* **Work to do**
Retype each line of all the items below exactly, leaving out the pictures.

Text and element pointing records
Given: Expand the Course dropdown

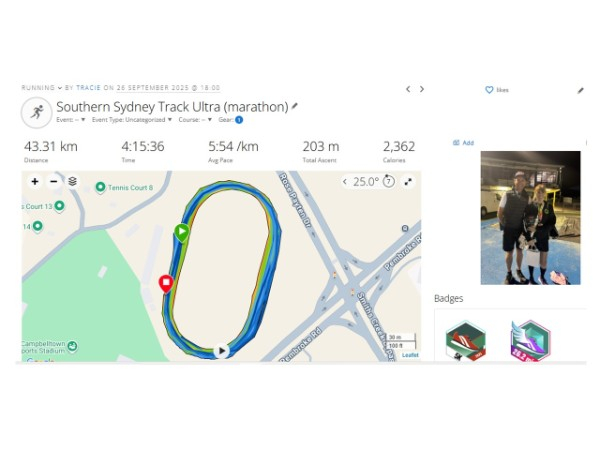Looking at the screenshot, I should coord(195,120).
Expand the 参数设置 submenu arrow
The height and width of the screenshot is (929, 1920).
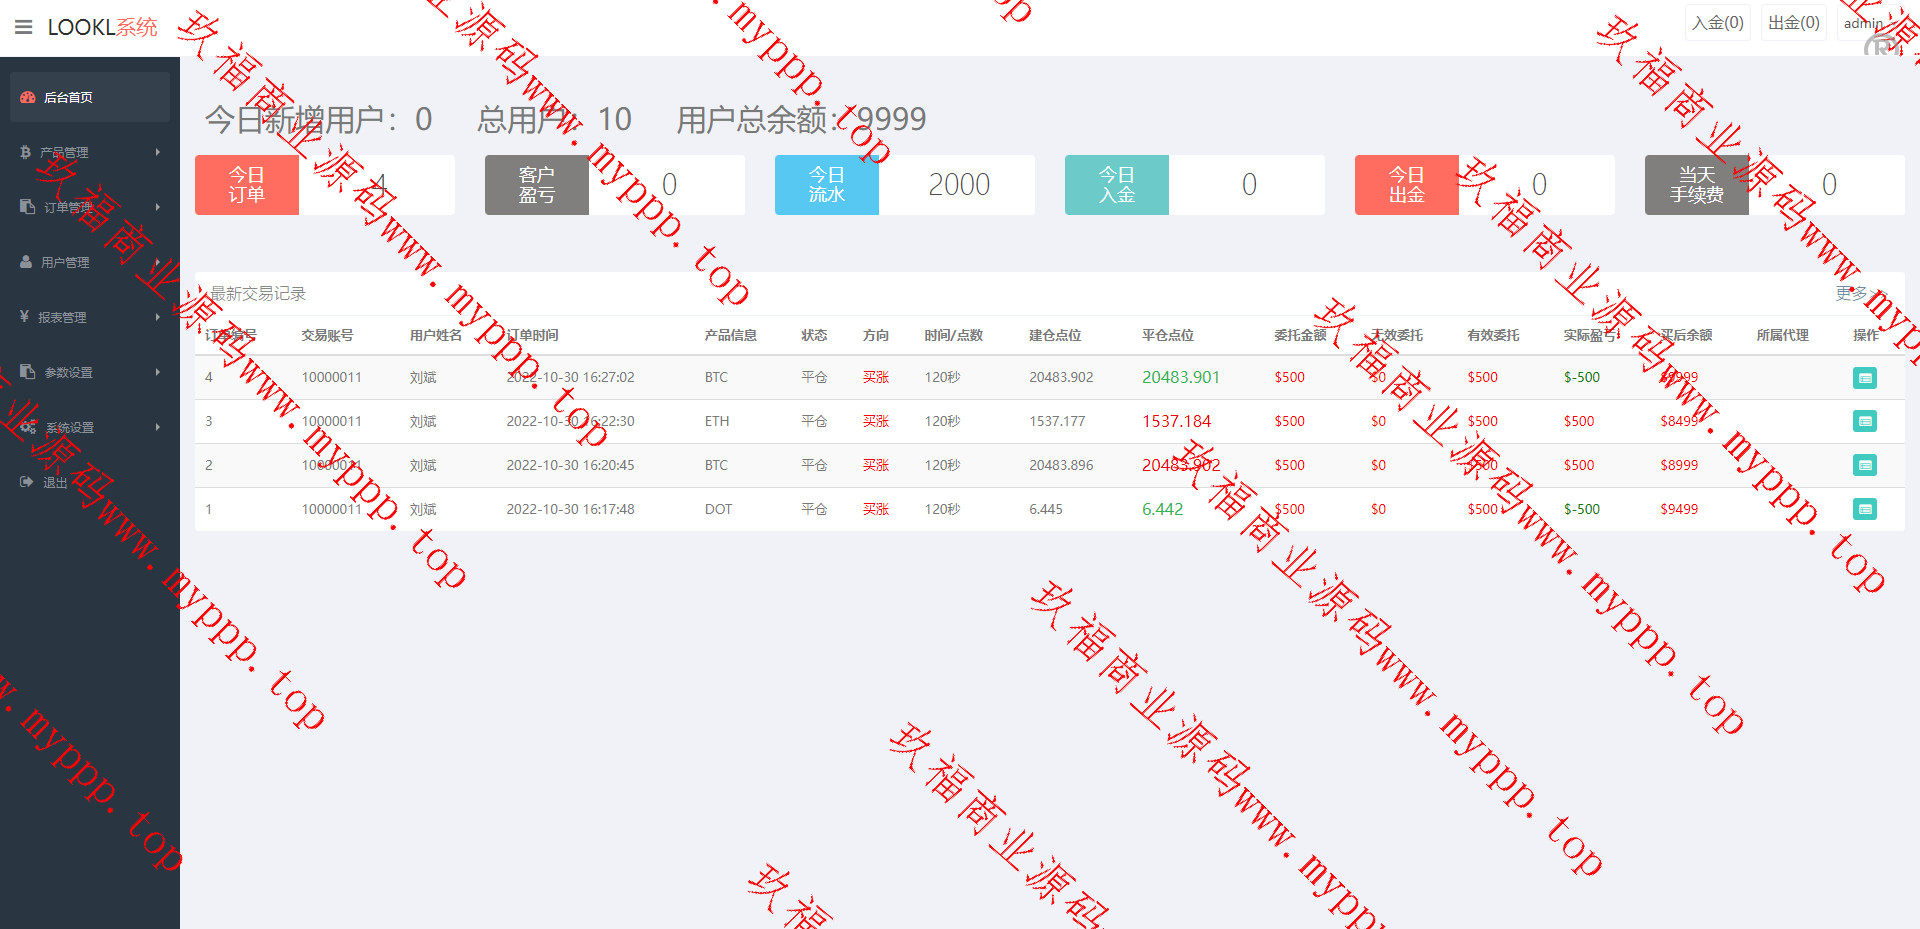point(158,372)
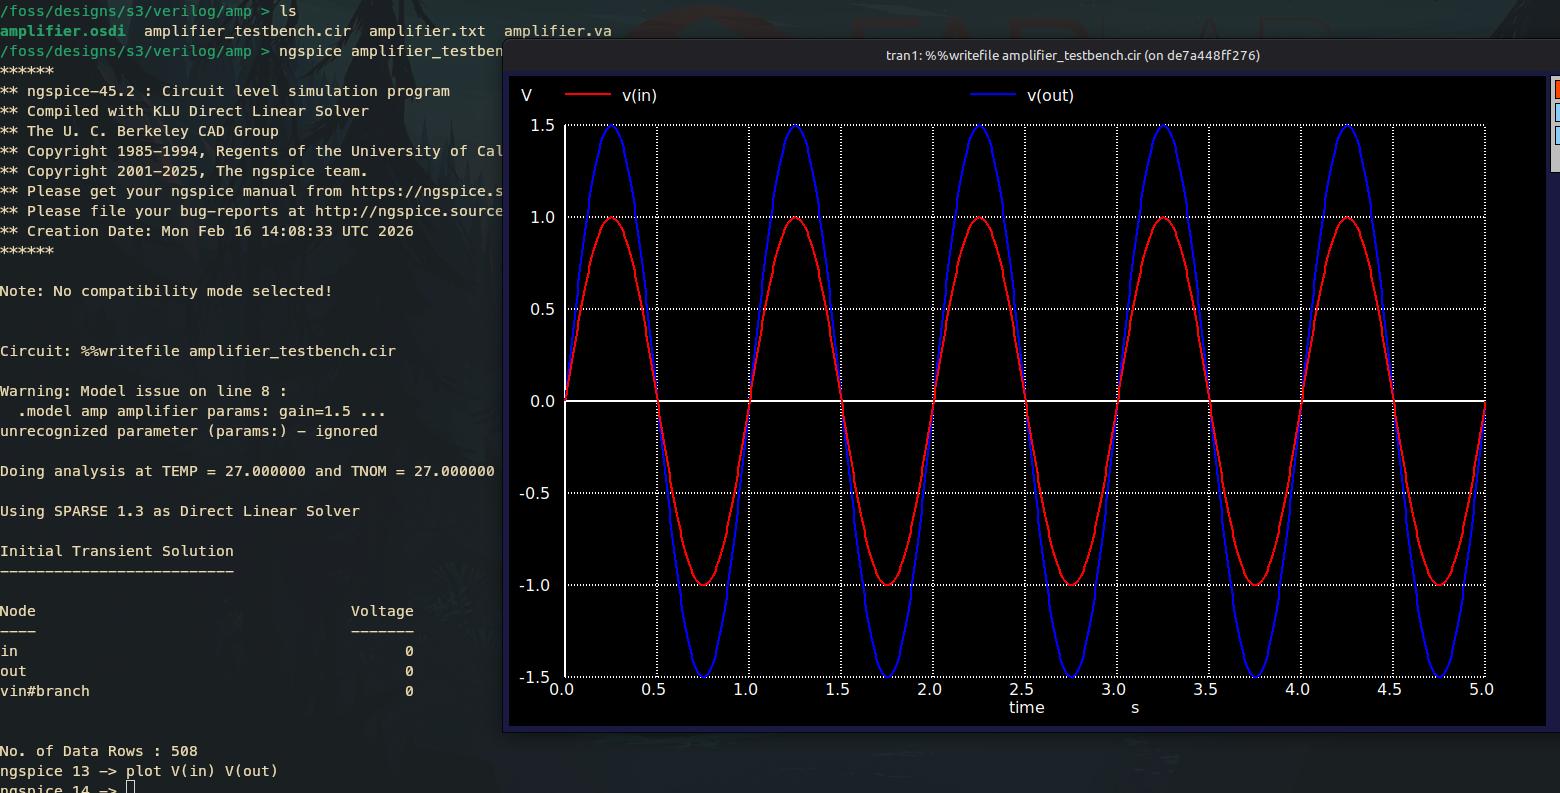Viewport: 1560px width, 793px height.
Task: Click the lower light-blue button beside the plot
Action: (x=1555, y=136)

* **Written response**
Given: Expand the Course dropdown

Looking at the screenshot, I should coord(195,120).
Expand the 参数设置 submenu arrow
The height and width of the screenshot is (929, 1920).
point(158,372)
Viewport: 1560px width, 793px height.
Task: Click the lower light-blue button beside the plot
Action: (x=1555, y=136)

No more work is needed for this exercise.